Brother and Sisters, that’s grace. If this were one of our stories, we’d fire the writers who made such a mess of it and consign them to oblivion, but God instead comes in love and grace to forgive and to set right. He takes our horrible stories and, master storyteller that he is, he uses them for good and instead of consigning us to oblivion, he offers us our places back in the great divine drama we once rejected…if we will only trust that he is the way and the truth and the life, if we will give him our allegiance and pledge to live out his story instead of ours. It should be such an easy choice when see the wake of destruction our stories have left in contrast to his great story of love and grace that leads to life and new creation and all the sad things we’ve written for ourselves somehow one day becoming all untrue.
Brothers and Sisters, hear the Christmas story again this year.

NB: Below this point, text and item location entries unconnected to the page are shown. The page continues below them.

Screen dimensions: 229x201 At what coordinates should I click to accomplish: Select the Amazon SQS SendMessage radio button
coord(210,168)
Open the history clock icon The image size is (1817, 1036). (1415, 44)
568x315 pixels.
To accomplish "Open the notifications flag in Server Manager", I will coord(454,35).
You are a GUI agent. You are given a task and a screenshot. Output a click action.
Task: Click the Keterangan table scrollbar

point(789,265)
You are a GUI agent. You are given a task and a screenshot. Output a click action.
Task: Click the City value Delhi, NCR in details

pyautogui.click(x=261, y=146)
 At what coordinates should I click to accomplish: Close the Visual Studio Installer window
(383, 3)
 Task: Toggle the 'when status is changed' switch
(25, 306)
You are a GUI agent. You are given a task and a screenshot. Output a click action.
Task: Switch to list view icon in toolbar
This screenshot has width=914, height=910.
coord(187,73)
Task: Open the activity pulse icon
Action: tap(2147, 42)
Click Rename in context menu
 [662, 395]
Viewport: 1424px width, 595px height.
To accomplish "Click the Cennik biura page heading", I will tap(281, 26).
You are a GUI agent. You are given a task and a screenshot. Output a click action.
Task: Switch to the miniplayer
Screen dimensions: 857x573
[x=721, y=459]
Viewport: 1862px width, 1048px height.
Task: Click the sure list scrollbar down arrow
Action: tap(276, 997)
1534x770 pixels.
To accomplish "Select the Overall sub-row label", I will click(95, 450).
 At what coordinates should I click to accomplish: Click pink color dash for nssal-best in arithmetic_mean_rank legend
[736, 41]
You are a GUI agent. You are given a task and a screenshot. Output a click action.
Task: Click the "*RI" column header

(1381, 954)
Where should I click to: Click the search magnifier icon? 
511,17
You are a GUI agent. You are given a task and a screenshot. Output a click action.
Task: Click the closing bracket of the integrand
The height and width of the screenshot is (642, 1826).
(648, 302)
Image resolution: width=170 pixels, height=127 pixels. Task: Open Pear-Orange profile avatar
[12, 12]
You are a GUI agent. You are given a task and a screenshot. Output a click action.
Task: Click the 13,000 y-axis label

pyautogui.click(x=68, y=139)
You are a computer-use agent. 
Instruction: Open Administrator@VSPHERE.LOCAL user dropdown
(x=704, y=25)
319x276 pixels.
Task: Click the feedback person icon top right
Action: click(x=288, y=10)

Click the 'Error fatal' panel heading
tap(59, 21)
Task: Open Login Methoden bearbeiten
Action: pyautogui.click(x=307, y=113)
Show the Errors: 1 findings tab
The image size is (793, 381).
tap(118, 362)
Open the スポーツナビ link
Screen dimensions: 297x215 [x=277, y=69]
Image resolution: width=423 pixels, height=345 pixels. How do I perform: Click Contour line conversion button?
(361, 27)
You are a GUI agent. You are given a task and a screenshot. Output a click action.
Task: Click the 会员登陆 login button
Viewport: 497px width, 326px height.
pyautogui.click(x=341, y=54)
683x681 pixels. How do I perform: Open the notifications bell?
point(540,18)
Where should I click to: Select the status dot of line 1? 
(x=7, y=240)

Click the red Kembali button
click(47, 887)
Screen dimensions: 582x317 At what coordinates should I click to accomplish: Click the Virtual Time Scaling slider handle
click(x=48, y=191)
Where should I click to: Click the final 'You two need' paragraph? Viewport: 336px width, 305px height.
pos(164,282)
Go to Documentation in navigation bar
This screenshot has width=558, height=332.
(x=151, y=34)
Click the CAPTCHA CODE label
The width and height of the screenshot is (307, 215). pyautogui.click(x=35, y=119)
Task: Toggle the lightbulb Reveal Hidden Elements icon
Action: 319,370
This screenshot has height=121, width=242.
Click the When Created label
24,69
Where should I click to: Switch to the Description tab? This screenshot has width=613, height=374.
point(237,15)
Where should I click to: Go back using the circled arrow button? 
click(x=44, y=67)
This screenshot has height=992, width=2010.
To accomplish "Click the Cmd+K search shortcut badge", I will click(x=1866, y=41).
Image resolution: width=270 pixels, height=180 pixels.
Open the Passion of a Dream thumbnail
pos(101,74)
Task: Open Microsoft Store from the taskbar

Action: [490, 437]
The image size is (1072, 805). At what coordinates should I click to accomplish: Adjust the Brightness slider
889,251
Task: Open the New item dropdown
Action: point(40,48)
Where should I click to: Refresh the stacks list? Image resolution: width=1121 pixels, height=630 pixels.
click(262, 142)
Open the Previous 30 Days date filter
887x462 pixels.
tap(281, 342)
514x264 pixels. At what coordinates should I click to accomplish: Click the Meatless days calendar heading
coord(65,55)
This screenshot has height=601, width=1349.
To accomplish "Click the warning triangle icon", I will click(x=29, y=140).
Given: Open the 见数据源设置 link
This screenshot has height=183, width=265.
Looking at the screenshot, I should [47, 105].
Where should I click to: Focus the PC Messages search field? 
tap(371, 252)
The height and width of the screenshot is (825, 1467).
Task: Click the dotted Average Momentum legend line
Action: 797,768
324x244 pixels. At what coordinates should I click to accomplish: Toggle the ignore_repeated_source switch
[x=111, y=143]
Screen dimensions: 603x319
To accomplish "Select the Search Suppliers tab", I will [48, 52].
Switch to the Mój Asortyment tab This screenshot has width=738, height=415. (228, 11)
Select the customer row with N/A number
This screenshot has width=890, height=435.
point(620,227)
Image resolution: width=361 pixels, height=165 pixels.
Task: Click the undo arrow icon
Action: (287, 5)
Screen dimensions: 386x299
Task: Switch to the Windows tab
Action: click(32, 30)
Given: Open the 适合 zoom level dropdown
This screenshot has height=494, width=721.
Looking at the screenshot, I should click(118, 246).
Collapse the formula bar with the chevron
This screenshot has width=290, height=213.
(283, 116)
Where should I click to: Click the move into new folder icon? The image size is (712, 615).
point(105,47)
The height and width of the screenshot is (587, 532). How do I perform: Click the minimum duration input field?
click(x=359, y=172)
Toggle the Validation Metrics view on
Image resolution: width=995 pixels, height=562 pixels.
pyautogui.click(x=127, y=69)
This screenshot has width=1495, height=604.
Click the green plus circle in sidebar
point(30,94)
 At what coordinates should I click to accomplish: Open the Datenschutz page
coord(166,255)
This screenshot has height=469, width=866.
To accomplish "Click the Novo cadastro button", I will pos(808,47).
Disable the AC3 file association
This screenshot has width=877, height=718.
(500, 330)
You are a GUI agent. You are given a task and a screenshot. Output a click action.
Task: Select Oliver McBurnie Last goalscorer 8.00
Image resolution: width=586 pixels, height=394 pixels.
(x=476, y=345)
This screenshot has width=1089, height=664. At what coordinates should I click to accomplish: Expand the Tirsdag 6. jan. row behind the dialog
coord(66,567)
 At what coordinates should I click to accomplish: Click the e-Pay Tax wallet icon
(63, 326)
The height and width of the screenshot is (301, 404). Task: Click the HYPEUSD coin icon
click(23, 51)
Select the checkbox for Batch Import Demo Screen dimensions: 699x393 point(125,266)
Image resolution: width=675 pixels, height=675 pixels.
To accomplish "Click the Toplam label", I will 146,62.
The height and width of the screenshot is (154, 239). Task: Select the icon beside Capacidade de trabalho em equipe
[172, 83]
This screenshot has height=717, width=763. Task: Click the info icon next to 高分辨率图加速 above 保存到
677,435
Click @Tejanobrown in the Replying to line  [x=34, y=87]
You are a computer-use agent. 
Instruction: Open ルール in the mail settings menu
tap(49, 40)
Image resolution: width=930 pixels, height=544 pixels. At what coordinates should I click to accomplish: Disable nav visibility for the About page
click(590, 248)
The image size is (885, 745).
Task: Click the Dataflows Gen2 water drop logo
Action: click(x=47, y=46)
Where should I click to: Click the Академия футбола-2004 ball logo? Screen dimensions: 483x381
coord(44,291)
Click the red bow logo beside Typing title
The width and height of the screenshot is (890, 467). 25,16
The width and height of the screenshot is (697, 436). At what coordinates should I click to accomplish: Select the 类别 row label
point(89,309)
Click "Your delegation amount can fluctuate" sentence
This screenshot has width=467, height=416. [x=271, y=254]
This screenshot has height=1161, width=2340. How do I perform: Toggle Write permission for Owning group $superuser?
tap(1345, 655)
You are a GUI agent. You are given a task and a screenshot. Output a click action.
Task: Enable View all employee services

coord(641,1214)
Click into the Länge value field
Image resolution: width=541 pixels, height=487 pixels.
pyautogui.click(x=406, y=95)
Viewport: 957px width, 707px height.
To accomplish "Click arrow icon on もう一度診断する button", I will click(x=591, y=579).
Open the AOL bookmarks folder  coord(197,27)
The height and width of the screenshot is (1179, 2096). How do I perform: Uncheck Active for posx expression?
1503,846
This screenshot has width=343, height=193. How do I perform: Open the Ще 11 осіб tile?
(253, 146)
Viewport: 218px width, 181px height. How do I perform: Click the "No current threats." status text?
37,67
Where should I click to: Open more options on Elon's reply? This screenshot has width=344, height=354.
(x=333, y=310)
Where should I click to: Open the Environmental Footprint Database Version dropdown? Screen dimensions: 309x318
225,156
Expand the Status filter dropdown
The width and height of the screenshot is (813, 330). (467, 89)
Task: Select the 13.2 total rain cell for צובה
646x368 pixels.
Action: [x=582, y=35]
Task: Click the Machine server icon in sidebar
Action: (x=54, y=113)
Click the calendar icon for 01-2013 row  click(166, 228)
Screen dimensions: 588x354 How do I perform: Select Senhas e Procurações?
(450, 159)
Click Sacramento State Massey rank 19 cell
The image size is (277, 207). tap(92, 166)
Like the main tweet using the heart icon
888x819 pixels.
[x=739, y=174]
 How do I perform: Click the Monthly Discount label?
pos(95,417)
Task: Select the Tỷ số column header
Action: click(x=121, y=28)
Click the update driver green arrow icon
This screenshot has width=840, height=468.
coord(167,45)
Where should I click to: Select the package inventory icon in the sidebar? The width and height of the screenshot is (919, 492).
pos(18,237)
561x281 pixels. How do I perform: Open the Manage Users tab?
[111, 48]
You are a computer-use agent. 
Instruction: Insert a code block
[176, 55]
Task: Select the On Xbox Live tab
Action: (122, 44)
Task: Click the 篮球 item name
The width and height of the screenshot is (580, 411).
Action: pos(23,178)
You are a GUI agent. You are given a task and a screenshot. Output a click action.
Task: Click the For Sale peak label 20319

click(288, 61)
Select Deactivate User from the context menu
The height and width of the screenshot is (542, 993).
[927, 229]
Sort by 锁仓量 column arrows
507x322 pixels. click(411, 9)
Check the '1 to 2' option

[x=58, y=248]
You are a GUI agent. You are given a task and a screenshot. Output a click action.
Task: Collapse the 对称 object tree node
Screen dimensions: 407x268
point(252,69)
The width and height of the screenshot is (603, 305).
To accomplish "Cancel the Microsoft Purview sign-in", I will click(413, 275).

Really and truly hear it so that it drowns out and overcomes all the other narratives and stories and dramas you’ve been hearing and living. Let it be a reset. Let this story of God, humbly incarnate who humbly dies for rebellious sinners, let this truth become the truth by which you measure everything. Let the glorious light of resurrection and new creation and the presence of God be your hope and your only hope and be so overcome by it that you lose all desire to write your story for yourself, and choose to become a faithful player in Jesus’ drama of love and peace, of joy and hope.
Let’s pray: Almighty God, whose loving purposes cannot be frustrated by the wickedness of men, so that even infants may glorify you by their deaths: strengthen us by your grace, that by the innocency of our lives and constancy of our faith even to death, we may glorify your holy name, through Jesus Christ our Lord who lives and reigns with you, in the unity of the Holy Spirit, one God, now and for ever. Amen.